— START OF PROVIDED DATA —
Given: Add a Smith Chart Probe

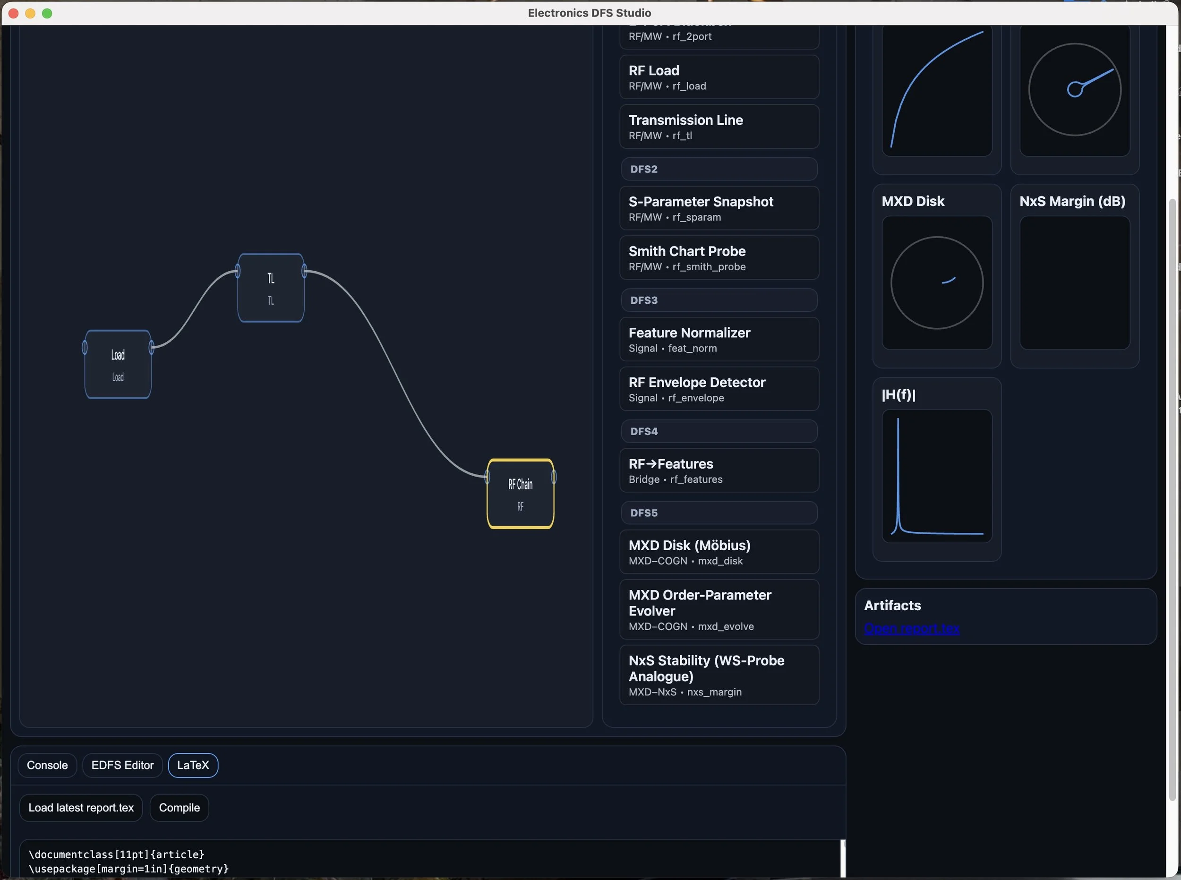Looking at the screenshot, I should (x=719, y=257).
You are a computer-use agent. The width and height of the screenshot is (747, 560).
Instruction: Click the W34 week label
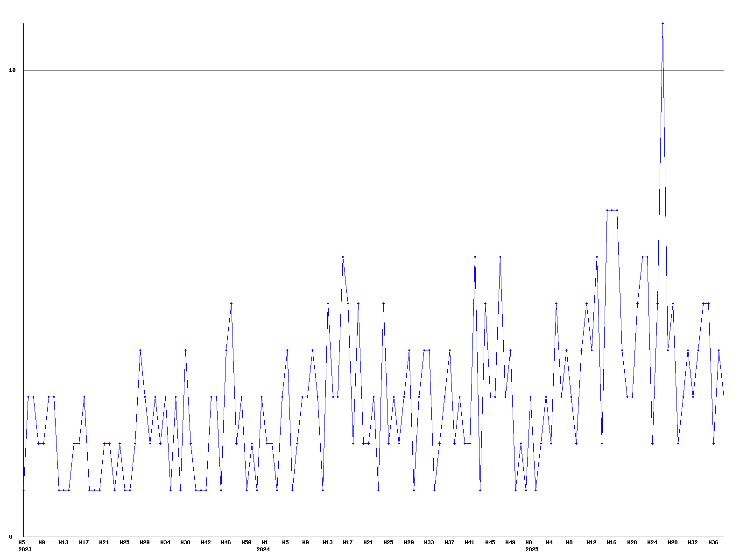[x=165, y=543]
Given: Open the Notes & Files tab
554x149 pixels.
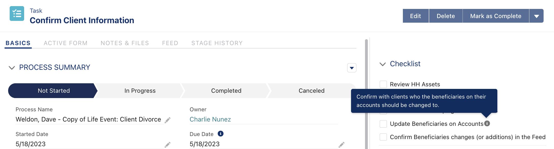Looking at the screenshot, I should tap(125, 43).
— END OF PROVIDED DATA —
» TASK PROMPT
Copy out every line of the material above word for word, and leave the pictures out of your answer.

» PROBLEM SOLUTION
Given: Add a Smith Chart Probe

Looking at the screenshot, I should (x=719, y=257).
You are a computer-use agent. The width and height of the screenshot is (747, 560).
Instruction: Click the W34 week label
[x=165, y=543]
Given: Open the Notes & Files tab
554x149 pixels.
Looking at the screenshot, I should tap(125, 43).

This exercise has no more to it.